Top of READING PASSAGE

Patients undergoing medical tests in New York might not realize that many tests are not 100 percent accurate. Factors among people, such as genetics, could result in inaccurate results and a misdiagnosis. A study conducted by PLOS Medicine revealed the potential cost savings on health care when infants in South Africa received two tests for HIV instead of one before continuing treatment.
Medical practitioners knew that the nucleic acid amplification tests used to detect HIV in infants had shortcomings. For this reason, the World Health Organization issued guidelines calling for a second HIV test to confirm an initial diagnosis. According to the PLOS Medicine study, 128 out of 1,000 infants received antiretroviral therapy when only one test was used to diagnose HIV. When physicians used a second test, only 1 in 1,000 infants needed HIV treatment.
With the use of confirmatory testing, the health care costs of treating HIV-infected infants dropped. Over a lifetime, infants who underwent the second test saved $1,790 in health care costs. PLOS Medicine estimated that additional testing only cost about $25 per infant. When medical personnel misdiagnose an infant with HIV, the ensuing treatment adds to medical costs and exposes patients to stress.

Bottom of READING PASSAGE
Top of DATASET

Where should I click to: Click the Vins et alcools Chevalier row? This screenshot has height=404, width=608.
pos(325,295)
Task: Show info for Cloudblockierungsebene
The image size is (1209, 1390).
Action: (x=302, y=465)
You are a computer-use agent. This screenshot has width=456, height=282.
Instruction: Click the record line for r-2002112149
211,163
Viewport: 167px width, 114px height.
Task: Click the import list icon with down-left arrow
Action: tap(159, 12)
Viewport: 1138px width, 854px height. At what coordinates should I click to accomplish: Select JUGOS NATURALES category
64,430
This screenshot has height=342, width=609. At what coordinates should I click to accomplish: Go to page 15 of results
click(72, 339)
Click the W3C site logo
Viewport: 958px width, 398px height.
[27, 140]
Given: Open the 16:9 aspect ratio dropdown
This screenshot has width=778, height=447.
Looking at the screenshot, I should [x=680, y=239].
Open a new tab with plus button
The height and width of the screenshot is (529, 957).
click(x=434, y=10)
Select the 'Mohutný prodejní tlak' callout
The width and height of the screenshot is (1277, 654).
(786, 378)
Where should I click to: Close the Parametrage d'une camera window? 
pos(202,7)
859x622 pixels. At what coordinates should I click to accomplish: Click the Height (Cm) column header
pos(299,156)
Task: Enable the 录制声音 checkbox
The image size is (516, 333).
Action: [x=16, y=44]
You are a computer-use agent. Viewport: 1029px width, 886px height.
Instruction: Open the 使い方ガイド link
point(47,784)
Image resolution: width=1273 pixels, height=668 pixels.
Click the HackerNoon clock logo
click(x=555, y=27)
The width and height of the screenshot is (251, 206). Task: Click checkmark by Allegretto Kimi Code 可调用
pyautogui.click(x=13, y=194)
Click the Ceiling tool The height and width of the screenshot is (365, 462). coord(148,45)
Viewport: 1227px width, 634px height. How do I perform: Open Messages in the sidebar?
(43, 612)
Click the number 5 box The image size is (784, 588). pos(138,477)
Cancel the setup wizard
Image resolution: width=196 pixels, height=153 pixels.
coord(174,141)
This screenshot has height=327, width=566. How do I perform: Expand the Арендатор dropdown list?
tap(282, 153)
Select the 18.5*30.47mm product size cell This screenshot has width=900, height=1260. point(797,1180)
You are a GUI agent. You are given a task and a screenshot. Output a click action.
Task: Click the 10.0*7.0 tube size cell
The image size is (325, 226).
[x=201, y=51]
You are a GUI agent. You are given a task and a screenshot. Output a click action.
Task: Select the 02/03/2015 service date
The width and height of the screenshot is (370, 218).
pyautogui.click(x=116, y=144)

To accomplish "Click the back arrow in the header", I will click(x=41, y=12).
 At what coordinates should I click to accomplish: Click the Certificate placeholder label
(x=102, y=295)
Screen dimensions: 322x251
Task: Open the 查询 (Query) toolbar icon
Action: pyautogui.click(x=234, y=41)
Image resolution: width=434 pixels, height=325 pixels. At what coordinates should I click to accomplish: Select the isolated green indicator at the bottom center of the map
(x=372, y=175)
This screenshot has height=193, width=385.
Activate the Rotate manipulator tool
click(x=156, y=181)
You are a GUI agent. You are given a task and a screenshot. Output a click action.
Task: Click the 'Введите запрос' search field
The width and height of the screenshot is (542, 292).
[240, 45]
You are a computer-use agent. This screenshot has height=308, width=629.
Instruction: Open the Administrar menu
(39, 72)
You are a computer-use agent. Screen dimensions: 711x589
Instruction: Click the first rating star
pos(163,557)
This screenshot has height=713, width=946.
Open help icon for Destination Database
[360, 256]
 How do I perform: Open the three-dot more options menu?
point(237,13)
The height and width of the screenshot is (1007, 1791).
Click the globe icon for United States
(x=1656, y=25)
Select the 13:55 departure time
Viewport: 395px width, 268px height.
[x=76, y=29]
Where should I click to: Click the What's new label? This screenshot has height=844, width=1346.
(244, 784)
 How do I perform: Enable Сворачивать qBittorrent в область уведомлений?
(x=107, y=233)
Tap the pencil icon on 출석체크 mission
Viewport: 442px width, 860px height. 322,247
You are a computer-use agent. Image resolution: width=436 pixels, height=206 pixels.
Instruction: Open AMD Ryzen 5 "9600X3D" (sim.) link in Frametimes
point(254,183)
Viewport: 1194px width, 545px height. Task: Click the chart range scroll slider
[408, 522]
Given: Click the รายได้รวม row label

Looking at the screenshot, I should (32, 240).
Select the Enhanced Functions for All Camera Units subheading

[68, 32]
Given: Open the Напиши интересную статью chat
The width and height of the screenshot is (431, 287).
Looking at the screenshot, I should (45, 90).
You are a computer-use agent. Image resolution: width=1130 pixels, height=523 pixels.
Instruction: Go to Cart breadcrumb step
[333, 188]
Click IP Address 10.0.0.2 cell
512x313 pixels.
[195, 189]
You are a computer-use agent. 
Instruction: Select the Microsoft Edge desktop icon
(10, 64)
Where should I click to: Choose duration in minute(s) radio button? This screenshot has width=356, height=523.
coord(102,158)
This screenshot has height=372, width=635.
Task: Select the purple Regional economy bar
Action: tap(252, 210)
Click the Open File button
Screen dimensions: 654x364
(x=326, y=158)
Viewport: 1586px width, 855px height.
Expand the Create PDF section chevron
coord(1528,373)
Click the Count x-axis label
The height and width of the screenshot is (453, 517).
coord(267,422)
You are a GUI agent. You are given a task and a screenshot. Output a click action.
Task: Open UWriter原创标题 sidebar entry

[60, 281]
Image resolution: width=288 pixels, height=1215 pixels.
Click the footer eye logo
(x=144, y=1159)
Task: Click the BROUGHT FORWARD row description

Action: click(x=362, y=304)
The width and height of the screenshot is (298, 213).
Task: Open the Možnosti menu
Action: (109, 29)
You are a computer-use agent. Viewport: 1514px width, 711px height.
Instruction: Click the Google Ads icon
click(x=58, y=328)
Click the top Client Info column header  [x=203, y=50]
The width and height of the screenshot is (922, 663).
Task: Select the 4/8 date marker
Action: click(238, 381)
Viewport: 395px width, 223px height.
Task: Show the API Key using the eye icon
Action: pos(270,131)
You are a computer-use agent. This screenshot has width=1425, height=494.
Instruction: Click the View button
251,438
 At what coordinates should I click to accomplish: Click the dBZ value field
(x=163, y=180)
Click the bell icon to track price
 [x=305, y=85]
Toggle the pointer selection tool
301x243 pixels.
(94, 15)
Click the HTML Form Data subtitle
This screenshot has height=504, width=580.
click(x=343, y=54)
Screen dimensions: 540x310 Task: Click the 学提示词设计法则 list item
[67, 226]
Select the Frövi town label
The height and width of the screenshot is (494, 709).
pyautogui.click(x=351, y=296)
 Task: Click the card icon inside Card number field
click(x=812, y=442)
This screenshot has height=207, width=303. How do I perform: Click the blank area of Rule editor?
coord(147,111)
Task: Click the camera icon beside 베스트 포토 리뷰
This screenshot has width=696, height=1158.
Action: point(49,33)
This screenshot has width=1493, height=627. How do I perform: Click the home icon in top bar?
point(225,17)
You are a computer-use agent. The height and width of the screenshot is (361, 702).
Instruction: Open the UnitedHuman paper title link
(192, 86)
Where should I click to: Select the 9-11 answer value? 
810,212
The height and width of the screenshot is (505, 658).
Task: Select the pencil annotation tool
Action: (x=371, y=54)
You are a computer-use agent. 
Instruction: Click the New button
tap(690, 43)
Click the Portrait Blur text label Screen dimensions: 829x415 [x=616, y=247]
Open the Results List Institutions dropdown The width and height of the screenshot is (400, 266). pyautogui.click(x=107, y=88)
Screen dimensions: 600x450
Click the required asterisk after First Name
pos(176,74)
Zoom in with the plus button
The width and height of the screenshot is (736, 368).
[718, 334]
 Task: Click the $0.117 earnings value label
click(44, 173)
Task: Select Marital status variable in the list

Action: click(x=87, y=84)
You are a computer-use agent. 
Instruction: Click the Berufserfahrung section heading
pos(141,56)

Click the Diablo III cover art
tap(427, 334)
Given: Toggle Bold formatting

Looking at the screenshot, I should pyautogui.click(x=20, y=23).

Bottom of DATASET

EXERCISE PROMPT: Continue the article on confirmatory HIV testing for infants, picking up after its final sentence.

RESPONSE:
Because an accurate diagnosis represents a critical step toward effective medical treatment, a person who suffers because of misread test results or a physician’s failure to diagnose a disease could have experienced medical malpractice. An attorney might aid someone with recovering damages. To build a case, an attorney may be able to seek testimony from an independent medical consultant to confirm the delivery of substandard care. An attorney may also advise the person about the adequacy of a settlement offer and help the person choose between acceptance or going to court.